Arthur (Josh O’Connor), un arqueólogo inglés recién salido de prisión, es nuestro guía en esta travesía. Desde el inicio, lo vemos atrapado entre dos mundos: el de los vivos y el de los muertos. Como miembro de un grupo de tombaroli—los saqueadores de tumbas que profanan los sepulcros etruscos para vender sus tesoros en el mercado negro—Arthur representa tanto la atracción como la contradicción de su oficio. La película juega con su carácter ambiguo, presentándolo como un ser perdido, casi fantasmal, que busca redimirse a través de un imposible: el regreso de su amada perdida, Beniamina.
Los tombaroli en La chimera son más que meros ladrones. Son personajes que operan en los márgenes, desafiando tanto las leyes como las normas sociales, y se convierten en figuras liminales que transitan entre el pasado y el presente, la oscuridad y la luz. En una escena particularmente evocadora, la luz del sol penetra en una tumba saqueada, iluminando partículas de polvo suspendidas en el aire. Este momento parece encapsular el espíritu de la película: todo lo sólido se disuelve en el aire, todo lo sagrado es profanado.

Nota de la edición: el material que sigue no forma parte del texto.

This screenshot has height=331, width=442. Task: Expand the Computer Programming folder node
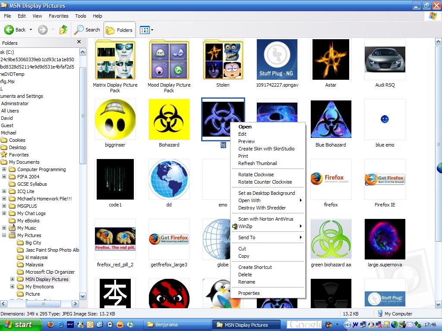coord(4,169)
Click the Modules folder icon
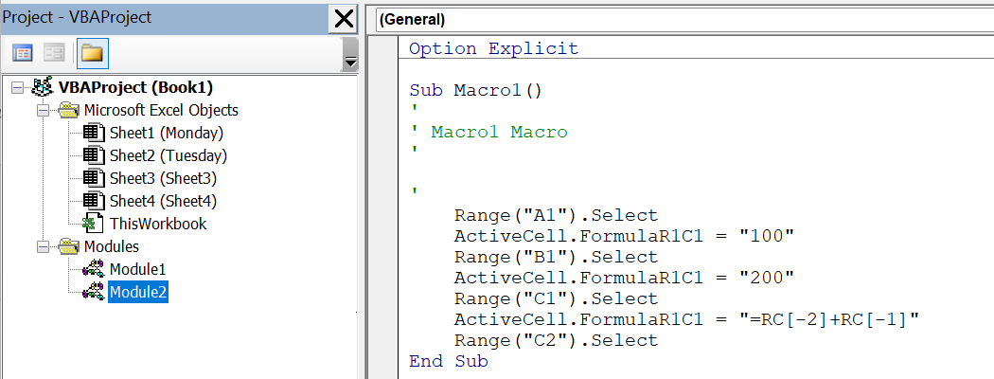The width and height of the screenshot is (994, 379). (68, 246)
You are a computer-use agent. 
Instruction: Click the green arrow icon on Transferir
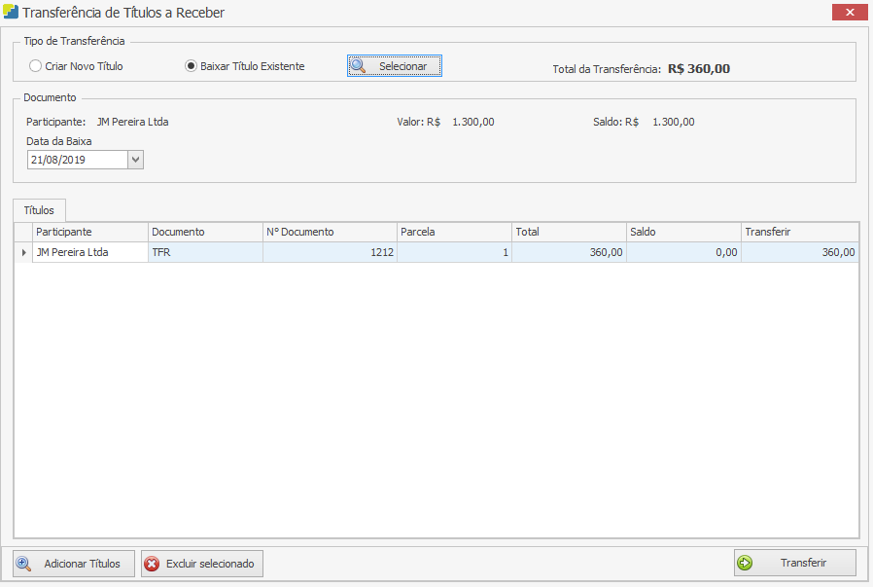pyautogui.click(x=746, y=563)
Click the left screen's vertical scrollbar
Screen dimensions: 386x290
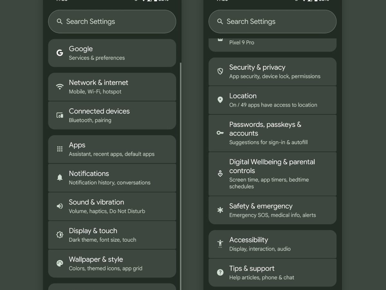(x=180, y=161)
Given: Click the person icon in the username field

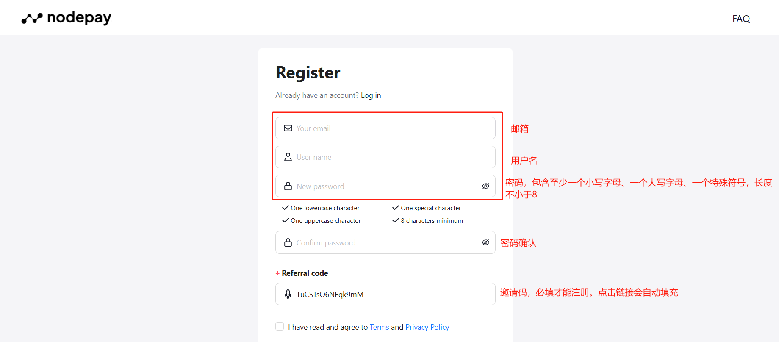Looking at the screenshot, I should tap(288, 157).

Rohrwacher usa esta transgresión para explorar la desconexión entre el valor intrínseco de la cultura y su explotación mercantil. El saqueo de tumbas en Italia no es solo una actividad clandestina, sino un reflejo de un sistema más amplio de apropiación cultural. Desde 1909, las leyes italianas han declarado propiedad estatal cualquier objeto de valor cultural encontrado en su suelo, convirtiéndolos en símbolos tanto de orgullo nacional como de conflicto. La inclusión de la figura de Spartaco, una traficante sofisticada y ambigua, subraya esta dualidad. Ella representa la cúspide de un sistema que mercantiliza el pasado, vendiendo artefactos cargados de historia a un público global obsesionado con poseer lo inalcanzable. Rohrwacher, sin embargo, no se detiene en un juicio moral simplista.

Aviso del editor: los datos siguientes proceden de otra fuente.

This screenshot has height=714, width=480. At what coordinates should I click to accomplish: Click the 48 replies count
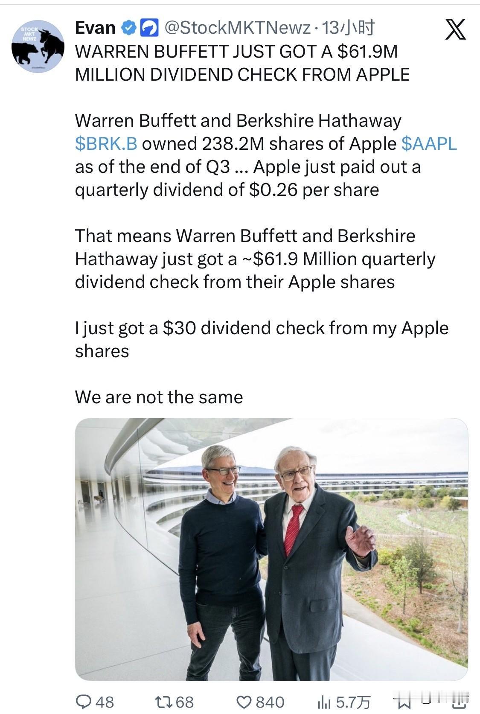point(105,702)
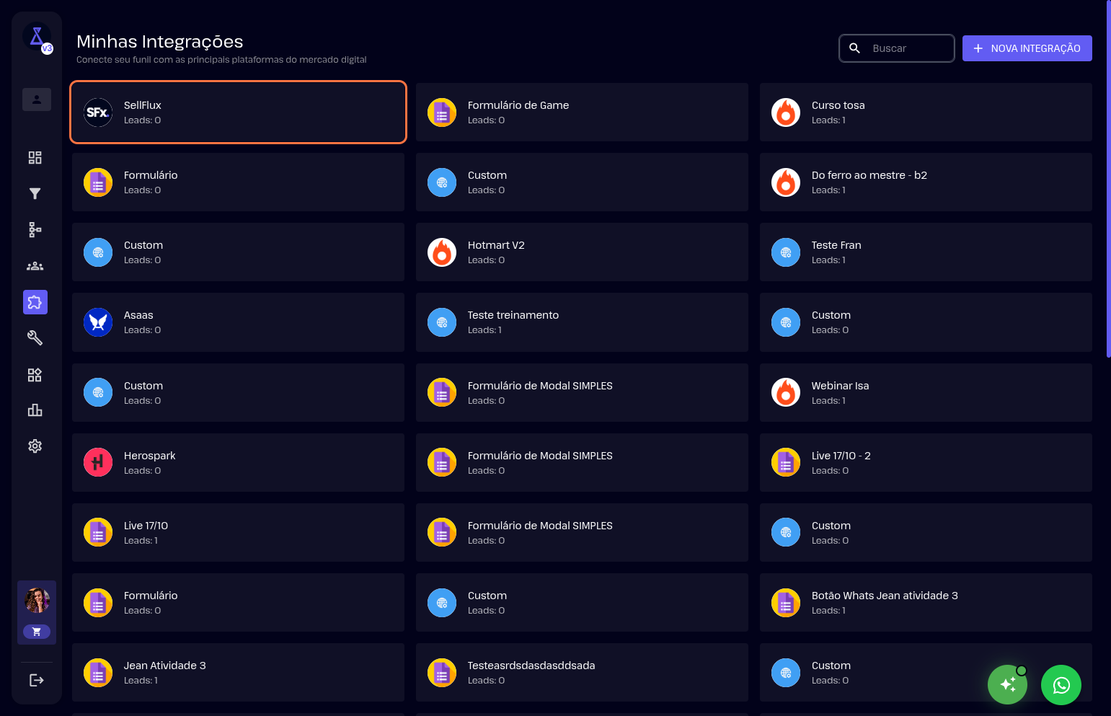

A través de la fotografía de Hélène Louvart, que alterna entre 35 mm y 16 mm, y la yuxtaposición de secuencias aceleradas que recuerdan el cine mudo, la directora nos recuerda que el pasado no es solo un hecho, sino también una construcción estética. La ambientación de los años 80 refuerza esta sensación de fluidez temporal, creando un espacio donde la historia se siente tanto tangible como ilusoria. Entre la crudeza de los tombaroli y la sofisticación calculada de Spartaco, aparece Italia (Carol Duarte), un personaje que encarna una forma diferente de resistencia. En un acto de apropiación simbólica, Italia transforma una estación de tren abandonada en un refugio comunitario, un espacio donde las necesidades básicas se satisfacen sin transacciones ni jerarquías. Este gesto, aunque pequeño, ofrece un atisbo de esperanza frente al sistema de explotación que domina tanto a los vivos como a los muertos. Arthur, por su parte, es una figura trágica. Aunque posee un don aparentemente divino para localizar tumbas, su papel como extranjero le impide pertenecer realmente al mundo de los tombaroli.

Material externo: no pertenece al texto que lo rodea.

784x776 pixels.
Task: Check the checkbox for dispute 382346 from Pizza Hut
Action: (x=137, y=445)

Su búsqueda de sacralidad en un mundo desencantado lo lleva a traicionar a sus camaradas y a sí mismo, culminando en un destino que lo encierra en la oscuridad. En un giro final, Arthur persigue un rayo de sol que se cuela en la cripta donde yace, una metáfora de la quimera que da título a la película: un deseo inalcanzable, una ilusión que, como todo lo sólido, se disuelve en el aire. La chimera no solo es una exploración de la memoria y el saqueo, sino también una meditación sobre cómo las sociedades asignan valor a su patrimonio. Al igual que los artefactos robados por los tombaroli, la cultura se convierte en un bien cuya “estimación” depende de los caprichos de los poderosos. Rohrwacher, con su estilo distintivo que combina fábula y realismo, plantea una pregunta inquietante: ¿puede algo ser verdaderamente sagrado en un mundo donde todo tiene un precio?